* [DATA FOR REVIEW]:
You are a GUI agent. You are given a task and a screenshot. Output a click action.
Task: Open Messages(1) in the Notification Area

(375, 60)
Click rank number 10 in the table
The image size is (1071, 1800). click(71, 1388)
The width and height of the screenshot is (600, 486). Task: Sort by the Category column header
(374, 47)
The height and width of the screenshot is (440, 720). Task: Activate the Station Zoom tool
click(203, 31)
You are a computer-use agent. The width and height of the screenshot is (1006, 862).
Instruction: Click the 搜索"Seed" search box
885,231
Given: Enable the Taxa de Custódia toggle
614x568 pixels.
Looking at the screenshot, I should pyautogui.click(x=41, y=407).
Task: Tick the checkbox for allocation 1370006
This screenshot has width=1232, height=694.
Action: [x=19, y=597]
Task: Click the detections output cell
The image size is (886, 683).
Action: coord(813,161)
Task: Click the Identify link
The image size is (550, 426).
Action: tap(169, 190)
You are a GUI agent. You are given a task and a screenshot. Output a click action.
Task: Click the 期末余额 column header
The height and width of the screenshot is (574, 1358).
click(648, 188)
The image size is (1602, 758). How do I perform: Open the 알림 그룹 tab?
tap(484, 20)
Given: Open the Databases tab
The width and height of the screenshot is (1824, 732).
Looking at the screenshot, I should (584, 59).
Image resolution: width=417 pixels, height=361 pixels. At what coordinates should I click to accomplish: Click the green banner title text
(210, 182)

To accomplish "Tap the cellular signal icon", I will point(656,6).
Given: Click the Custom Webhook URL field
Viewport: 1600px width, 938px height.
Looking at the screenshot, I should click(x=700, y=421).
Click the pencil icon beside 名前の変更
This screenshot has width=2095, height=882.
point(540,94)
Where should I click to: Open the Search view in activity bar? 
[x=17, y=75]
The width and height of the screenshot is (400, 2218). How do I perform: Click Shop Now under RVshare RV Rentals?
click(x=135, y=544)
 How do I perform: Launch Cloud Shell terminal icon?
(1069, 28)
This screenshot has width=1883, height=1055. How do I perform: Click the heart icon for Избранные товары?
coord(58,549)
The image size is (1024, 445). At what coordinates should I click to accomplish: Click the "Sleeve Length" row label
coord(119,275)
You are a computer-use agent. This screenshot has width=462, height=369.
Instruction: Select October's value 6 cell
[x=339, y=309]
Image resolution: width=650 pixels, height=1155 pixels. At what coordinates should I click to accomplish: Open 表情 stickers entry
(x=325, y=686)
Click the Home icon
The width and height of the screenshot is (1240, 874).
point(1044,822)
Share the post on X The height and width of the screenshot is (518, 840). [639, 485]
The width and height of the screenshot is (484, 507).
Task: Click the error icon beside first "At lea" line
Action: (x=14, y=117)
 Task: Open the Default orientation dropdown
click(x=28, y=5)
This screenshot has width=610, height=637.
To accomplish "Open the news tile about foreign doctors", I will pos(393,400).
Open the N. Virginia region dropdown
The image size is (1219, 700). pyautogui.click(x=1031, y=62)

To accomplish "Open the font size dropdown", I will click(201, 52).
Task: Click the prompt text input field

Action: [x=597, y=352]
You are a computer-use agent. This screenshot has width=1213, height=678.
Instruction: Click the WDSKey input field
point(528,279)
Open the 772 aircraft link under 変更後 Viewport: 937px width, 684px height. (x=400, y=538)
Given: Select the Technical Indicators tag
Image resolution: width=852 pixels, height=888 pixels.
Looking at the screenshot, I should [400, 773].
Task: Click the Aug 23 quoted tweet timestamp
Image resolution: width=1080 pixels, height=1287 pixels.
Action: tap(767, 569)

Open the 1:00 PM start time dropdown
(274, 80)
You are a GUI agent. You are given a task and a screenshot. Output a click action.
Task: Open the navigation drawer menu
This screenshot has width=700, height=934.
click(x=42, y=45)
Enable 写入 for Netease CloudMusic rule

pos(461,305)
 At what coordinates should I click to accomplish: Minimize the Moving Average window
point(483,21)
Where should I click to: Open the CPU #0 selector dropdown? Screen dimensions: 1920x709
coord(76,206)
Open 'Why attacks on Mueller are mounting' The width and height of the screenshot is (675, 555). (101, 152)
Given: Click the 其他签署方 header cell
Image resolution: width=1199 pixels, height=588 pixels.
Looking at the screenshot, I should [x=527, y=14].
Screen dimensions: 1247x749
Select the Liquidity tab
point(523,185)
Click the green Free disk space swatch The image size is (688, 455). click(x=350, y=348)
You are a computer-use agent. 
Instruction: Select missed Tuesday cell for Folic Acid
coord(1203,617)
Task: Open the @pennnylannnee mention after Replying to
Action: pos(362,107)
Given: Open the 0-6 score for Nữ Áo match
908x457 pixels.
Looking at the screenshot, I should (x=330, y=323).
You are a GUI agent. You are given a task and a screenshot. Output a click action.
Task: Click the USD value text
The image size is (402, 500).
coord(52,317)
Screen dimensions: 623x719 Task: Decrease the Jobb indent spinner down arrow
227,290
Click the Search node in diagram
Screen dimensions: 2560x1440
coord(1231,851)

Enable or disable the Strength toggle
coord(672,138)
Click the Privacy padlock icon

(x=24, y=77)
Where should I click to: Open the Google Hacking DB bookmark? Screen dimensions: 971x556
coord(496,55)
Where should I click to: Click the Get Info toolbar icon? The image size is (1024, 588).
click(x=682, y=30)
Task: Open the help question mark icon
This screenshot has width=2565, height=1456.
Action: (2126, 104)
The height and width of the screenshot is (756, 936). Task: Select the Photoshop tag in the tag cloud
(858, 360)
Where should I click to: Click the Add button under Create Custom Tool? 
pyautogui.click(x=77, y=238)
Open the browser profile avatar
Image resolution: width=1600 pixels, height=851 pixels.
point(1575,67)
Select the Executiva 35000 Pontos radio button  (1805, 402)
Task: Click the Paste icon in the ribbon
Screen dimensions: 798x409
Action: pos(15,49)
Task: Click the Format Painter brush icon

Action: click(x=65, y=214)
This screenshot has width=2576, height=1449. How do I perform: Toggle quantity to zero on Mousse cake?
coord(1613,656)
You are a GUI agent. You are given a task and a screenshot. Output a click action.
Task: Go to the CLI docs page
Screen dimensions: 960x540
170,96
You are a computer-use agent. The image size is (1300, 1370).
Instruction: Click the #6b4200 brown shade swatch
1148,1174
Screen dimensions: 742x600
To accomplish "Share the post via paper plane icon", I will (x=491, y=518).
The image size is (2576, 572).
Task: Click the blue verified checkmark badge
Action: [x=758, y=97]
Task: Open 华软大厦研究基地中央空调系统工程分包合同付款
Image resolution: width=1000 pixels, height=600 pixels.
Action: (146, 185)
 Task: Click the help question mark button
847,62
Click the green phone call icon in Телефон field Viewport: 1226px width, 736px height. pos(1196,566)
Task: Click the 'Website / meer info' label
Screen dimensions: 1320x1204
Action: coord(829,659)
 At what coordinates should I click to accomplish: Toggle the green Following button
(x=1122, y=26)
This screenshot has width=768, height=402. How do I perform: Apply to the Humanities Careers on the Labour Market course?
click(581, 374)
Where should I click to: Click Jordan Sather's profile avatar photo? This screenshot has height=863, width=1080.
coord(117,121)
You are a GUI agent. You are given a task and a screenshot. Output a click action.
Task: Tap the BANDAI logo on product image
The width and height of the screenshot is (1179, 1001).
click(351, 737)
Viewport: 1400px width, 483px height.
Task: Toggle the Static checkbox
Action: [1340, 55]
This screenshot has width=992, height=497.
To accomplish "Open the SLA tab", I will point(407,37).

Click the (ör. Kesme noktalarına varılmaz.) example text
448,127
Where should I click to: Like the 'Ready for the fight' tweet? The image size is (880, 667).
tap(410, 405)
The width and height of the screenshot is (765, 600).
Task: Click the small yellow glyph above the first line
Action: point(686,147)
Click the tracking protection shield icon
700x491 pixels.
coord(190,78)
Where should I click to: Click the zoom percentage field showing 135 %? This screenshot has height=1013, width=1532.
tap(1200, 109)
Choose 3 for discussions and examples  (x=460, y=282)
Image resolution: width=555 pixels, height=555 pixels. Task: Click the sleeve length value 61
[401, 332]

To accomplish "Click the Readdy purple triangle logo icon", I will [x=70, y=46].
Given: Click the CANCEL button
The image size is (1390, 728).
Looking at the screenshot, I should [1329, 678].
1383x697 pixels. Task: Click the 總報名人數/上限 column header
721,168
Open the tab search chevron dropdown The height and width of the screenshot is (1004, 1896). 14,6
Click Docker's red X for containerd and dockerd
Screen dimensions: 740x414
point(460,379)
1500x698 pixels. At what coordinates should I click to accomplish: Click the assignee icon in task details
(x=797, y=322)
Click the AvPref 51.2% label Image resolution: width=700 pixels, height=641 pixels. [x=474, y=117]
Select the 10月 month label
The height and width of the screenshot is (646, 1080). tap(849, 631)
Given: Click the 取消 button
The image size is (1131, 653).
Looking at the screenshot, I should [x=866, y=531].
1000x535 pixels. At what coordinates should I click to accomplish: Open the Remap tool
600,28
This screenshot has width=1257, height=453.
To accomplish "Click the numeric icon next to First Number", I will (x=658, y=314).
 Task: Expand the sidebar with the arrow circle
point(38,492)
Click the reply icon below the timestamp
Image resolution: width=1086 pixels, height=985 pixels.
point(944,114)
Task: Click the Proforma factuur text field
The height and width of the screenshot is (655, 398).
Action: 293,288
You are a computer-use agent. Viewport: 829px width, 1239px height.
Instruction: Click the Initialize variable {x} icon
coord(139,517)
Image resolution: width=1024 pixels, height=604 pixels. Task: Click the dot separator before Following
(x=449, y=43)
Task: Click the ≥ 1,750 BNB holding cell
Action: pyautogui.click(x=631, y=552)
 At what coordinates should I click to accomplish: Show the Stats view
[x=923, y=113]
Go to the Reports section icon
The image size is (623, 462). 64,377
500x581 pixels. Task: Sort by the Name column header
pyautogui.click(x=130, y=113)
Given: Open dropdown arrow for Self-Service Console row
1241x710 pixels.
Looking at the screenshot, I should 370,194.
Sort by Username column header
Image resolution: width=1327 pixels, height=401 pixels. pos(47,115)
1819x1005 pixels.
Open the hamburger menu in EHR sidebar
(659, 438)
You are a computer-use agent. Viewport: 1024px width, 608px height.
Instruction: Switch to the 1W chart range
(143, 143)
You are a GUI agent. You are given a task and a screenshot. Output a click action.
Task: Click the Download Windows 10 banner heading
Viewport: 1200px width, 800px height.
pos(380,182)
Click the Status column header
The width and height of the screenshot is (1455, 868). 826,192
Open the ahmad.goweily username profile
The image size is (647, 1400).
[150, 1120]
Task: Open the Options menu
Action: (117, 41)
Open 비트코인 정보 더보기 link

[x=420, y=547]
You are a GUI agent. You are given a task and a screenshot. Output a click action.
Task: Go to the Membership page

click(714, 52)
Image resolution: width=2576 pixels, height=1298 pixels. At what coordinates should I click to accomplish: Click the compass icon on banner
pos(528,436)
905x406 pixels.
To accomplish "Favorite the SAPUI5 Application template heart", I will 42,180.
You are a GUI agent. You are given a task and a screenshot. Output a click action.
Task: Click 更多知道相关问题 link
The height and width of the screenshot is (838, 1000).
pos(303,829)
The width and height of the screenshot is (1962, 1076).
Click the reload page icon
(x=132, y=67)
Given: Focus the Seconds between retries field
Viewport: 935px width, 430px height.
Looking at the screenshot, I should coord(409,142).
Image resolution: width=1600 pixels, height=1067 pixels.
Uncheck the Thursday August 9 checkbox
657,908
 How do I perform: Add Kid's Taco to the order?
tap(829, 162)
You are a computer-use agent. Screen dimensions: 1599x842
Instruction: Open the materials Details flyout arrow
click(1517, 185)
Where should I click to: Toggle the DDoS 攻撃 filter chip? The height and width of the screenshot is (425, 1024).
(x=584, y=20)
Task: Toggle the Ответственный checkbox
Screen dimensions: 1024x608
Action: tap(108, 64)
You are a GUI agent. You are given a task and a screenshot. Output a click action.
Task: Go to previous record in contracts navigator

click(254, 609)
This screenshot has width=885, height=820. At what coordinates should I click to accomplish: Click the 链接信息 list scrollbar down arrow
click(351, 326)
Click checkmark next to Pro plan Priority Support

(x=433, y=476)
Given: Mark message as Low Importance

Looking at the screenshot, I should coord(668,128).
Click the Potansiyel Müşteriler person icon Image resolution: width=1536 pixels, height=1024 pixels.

* [AIM OF THE EXERCISE]: Copy all lines from the material that hold "logo".

* [WRITTEN RESPONSE]:
Task: Tap the BANDAI logo on product image
To accomplish "Click the Readdy purple triangle logo icon", I will [x=70, y=46].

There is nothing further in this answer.